In my free time, I carry a camera and
pretend to be a photographer. I hold the camera close to my face and see the
world through my viewfinder. Moments, people, emotions, and answerless questions
are all reduced to a fraction of a second trapped in a single frame.
Once, in a park, I disturbed the peace of
an old man with my shutter noise. You see, old men have very little time to
waste on tolerating young people’s nonsense, so he hushed my camera with a
question “what’re you doing?”
“I'm a photographer. I'm capturing life
as particles of light.” I smugly say.
“light?... I have never seen it.” he murmurs.
As an idiot, I hadn’t noticed until then he was blind. He turns to me again and
says “light you say? Colours? Can you explain colours to a blind man?”
Full of myself, I jump to answer “Well,
our lives are painted with only a few basic colours; blue, red, green, and
yellow. Blue is the colour of a carefree summer day where your worries melt
away, and it’s the colour of freedom you feel when you swim in the ocean. Blue
is the colour of the here and now.”
“What about red?” He asks. I say “Red is
the colour of rage and desire. Red is the fire of a beautiful woman’s perfume burning
within your chest. Red is the colour of
time when you get to the bus stop 10 seconds too late to see your bus leaving
you behind. Red is your colour when you feel like punching the universe.”
“And green?”
I answer, “Green is the colour of peace.
The peace you feel when you forgive someone. Forgiveness is green because
nothing forgives like nature. Years from now, when humanity is no more, trees,
grass, and moss will spread over our dead cities the way a mother covers her sleeping
naughty child as she whispers ‘I forgive you.’”
“What can you tell me of yellow?” He asks
and I answer.
“Yellow
is the colour of surprise; a bee sting, the sourness of lemon in your mouth, or
a Pikachu-yellow electric shock shacking every muscle in your body. Yellow is
also the colour of the invisible chain holding a lover’s eyes onto his beloved;
sunflowers forever tethered to the sun. Yes, Yellow is the colour of wanting.”
“hmm” he says to himself and slowly asks “I
hear a lot of people mention black. What is it?” I answer, “Black is the colour
of the people who are no longer here. The colour of the void they left in our
hearts. It is the colour of companionless night teasing us with questions that refuse
to go to sleep. Black is the colour of beauty in sadness, and the sadness in
beauty.”
Slightly bored, and not so impressed with
what I said, he prepares to leave and says “Thank you son.” But then he stops
and says “ah wait, what about white?”
I
say “white? Whii… white... white is..... you see, white is...” Among all the
colours, white seems the simplest, yet, I couldn't speak as if I’d never seen
it before. I say “White is the colour of... white dresses that perfectly flatter
women's figures on their wedding day.” Then, I couldn’t find anything else to
say because white is the colour of marriage and relationships; a question mark
I once tried to escape, and now can’t talk about without hiding behind
metaphors and figures of speech.
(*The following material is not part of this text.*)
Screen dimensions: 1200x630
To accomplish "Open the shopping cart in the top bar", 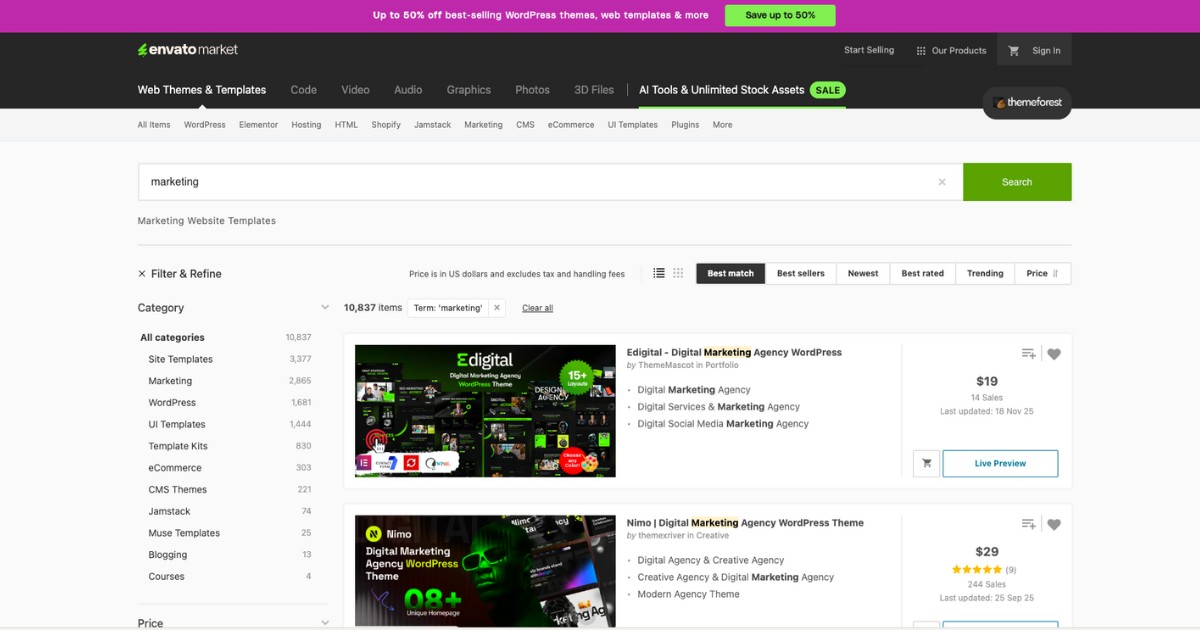I will [1014, 50].
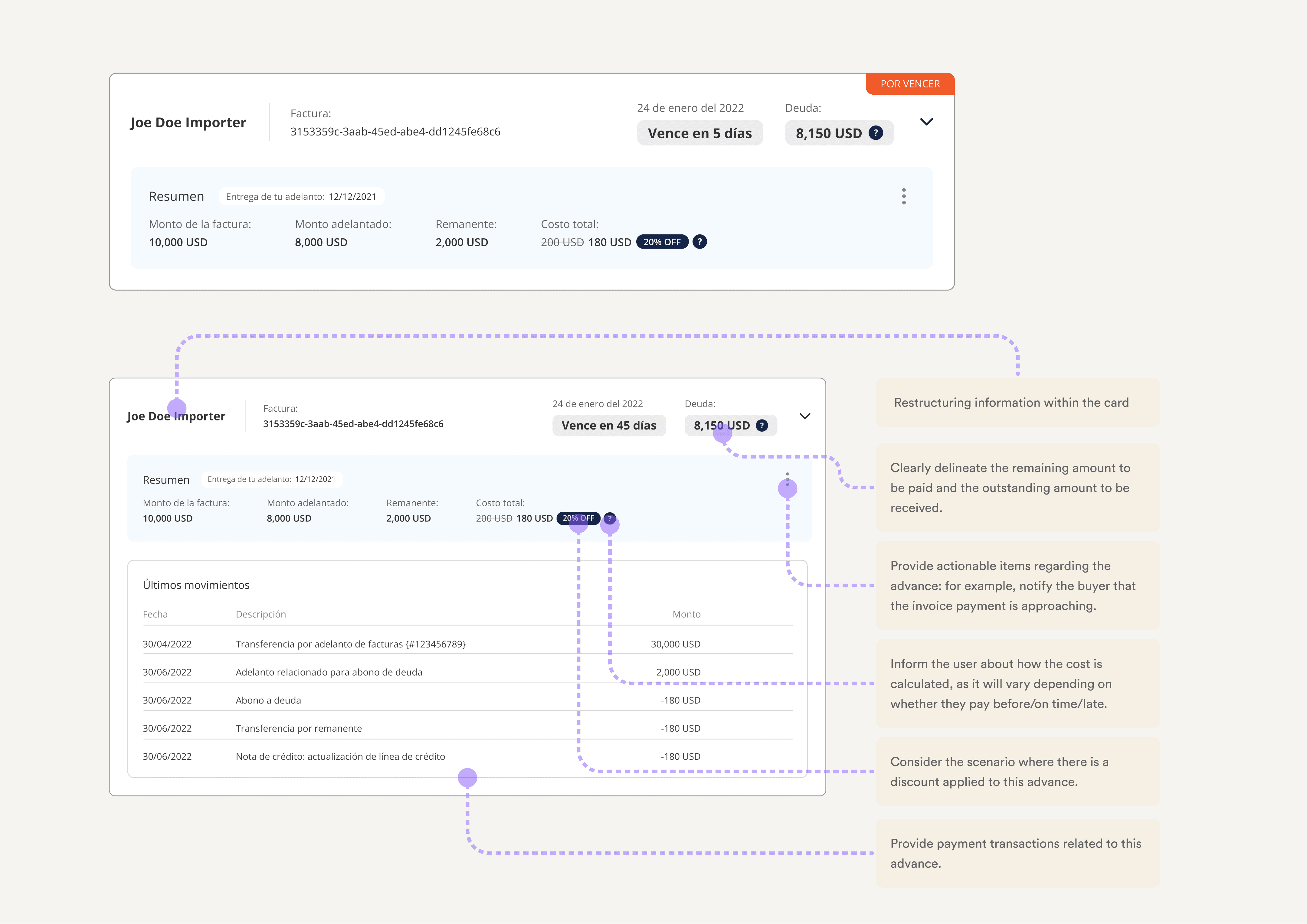This screenshot has height=924, width=1307.
Task: Open the three-dot menu in top Resumen panel
Action: coord(903,196)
Having never been in love, meanings,
questions, desire, and the desire to escape all become twisted together like
barbwire around my soul. What does this say about me as a man?
White is the colour of the milk my mother
breastfed me when I was a baby, and it is the colour of the tissues she wipes
her tears with when she calls me a thousand kilometres away. She cries as I
listen emotionless. Now, what does this say about me as a son?
White is one of the colours on the flag
of a country I no longer belong to. White is the colour of my school-book pages
that taught me Arabic; a language I can no longer hear my voice in, nor can I
wash it off my accent. It is just stuck in my throat (عوسج), the
Arabic consonants are stuck in my throat like fish daring to breathe air. What
does this say about me as a person?
I don't know. I have no answers, I
couldn’t say anything because my thoughts became white noise in my head.
After my long silence, the old man starts
to walk away. I want to shout, to stop him, and to say “please! Help me find answers
to my questions! Please, help me understand... help me see the things I can't”
But I don’t. I just stand there -a lifeless statue- as I listen to the taps of
his walking stick moving away from me. tap, tap, tap… I hold my camera to my eye and snap a photo
of him. I call him the white man. At night, he haunts my photo gallery and
taunts me whenever I take a photo.
Yes, I'm a photographer, but no, I don’t
understand the simplest colour; white, and I can’t see further than my
viewfinder. Now, what does this say about me?